» **What you need to do**
Write the lines out again, from the top of the material to the line containing "You are a GUI", pictures excluded.

» **Given data**
----

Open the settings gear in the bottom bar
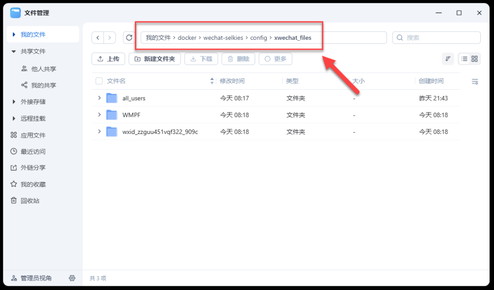click(x=72, y=278)
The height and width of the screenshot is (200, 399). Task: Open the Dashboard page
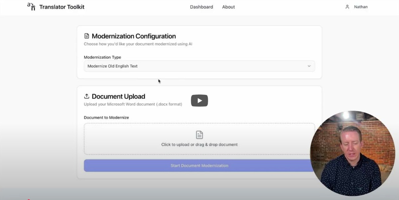201,7
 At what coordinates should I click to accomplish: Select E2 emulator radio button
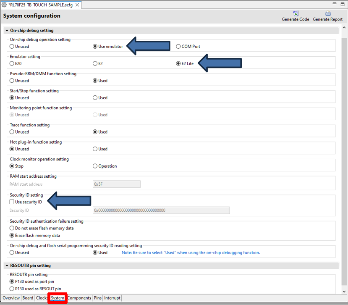(95, 63)
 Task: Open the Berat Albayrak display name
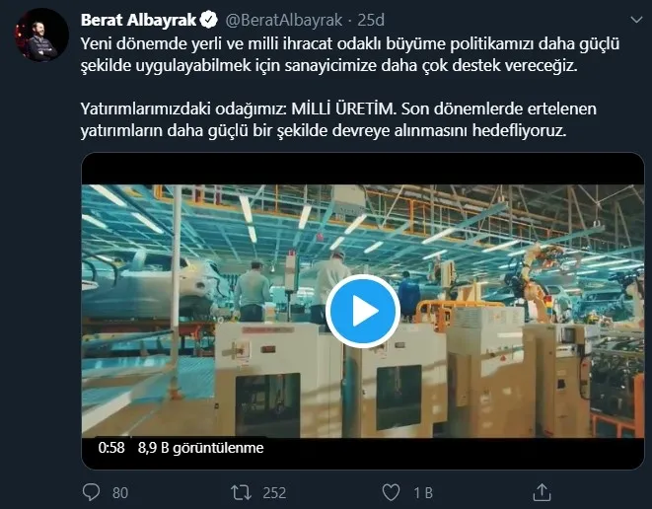(x=138, y=20)

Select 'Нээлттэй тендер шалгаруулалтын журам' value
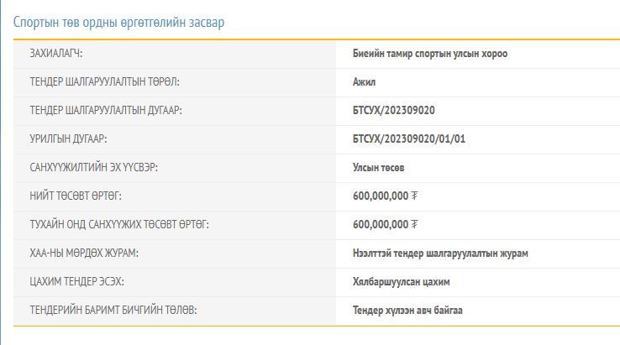pyautogui.click(x=440, y=254)
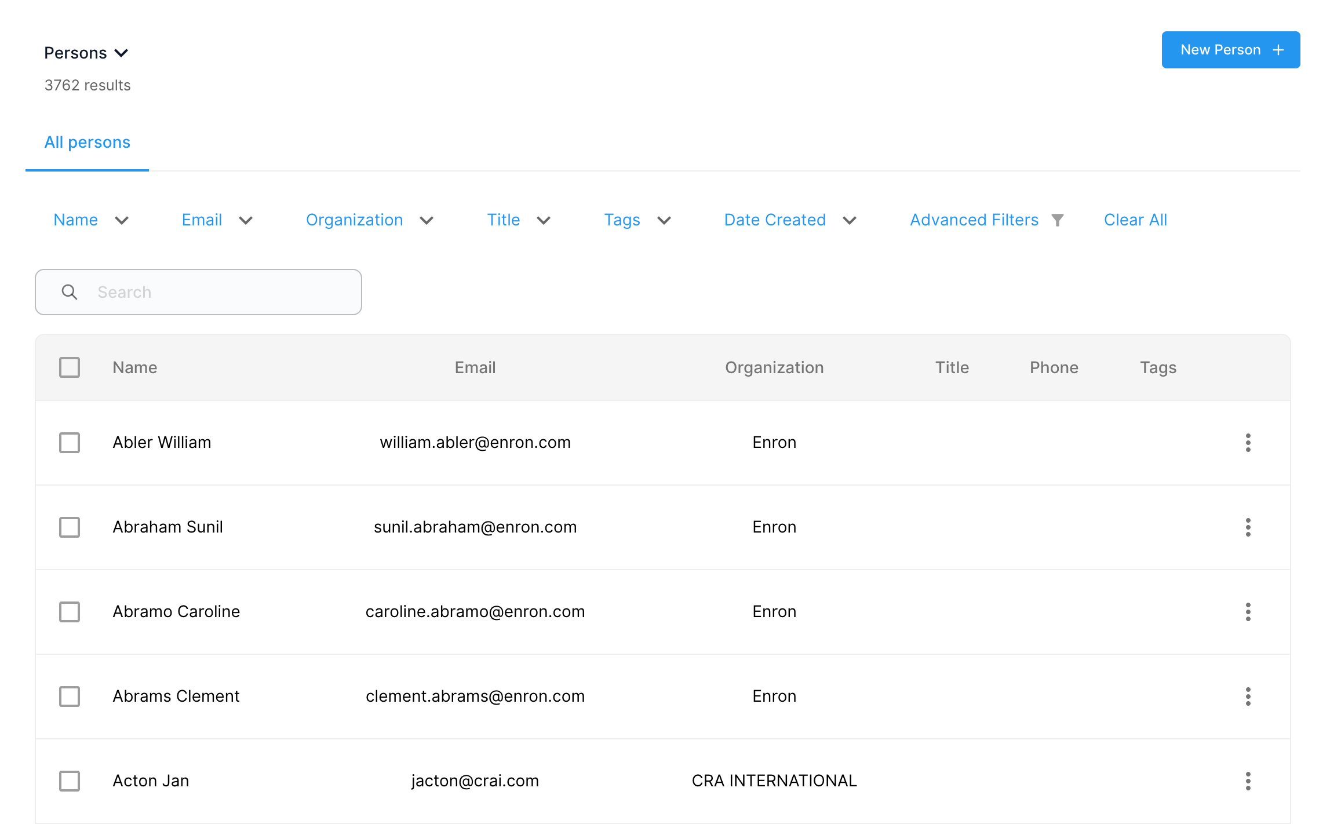The width and height of the screenshot is (1341, 824).
Task: Click the Advanced Filters funnel icon
Action: click(1058, 220)
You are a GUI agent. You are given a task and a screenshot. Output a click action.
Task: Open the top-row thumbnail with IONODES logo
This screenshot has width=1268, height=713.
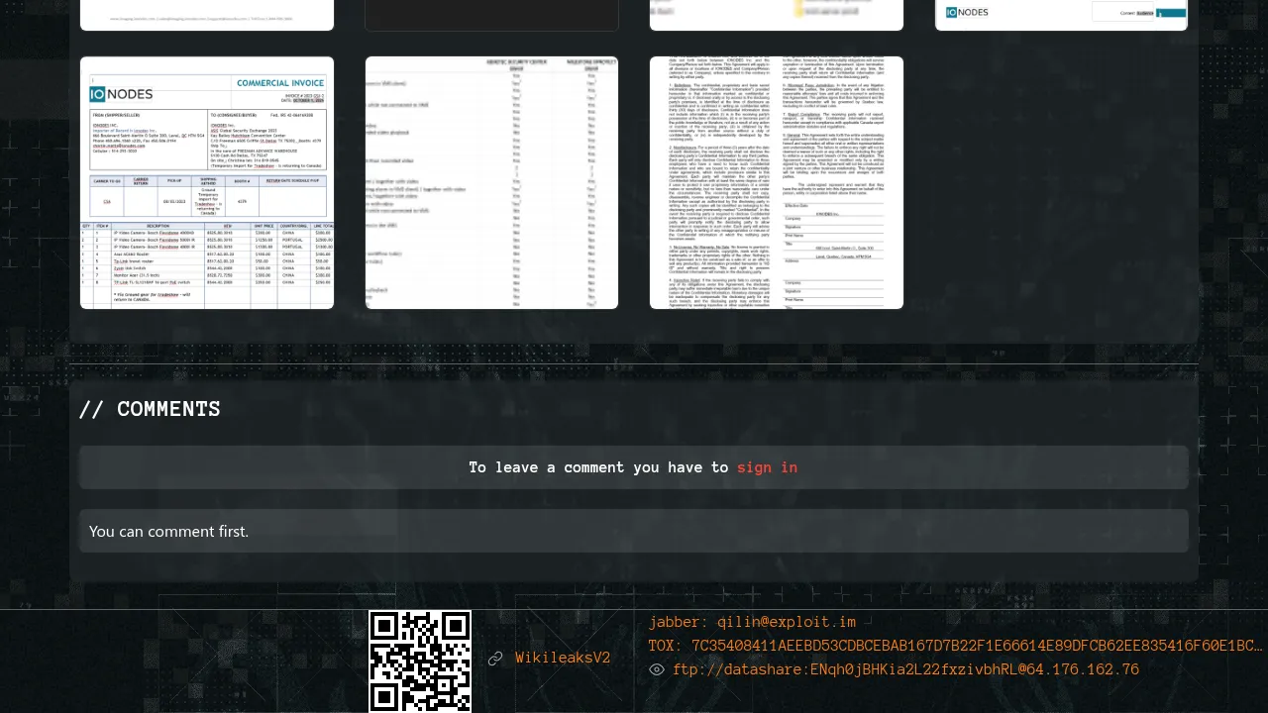click(1061, 14)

----

» **Task response**
Open the settings gear in the bottom bar
click(x=72, y=278)
The height and width of the screenshot is (200, 399). Task: Open the Dashboard page
201,7
 At what coordinates should I click to accomplish: Select E2 emulator radio button
(95, 63)
 Task: Open the Berat Albayrak display name
(x=138, y=20)

Select 'Нээлттэй тендер шалгаруулалтын журам' value
pyautogui.click(x=440, y=254)
The width and height of the screenshot is (1341, 824).
Task: Click the Advanced Filters funnel icon
Action: click(1058, 220)
You are a GUI agent. You are given a task and a screenshot. Output a click action.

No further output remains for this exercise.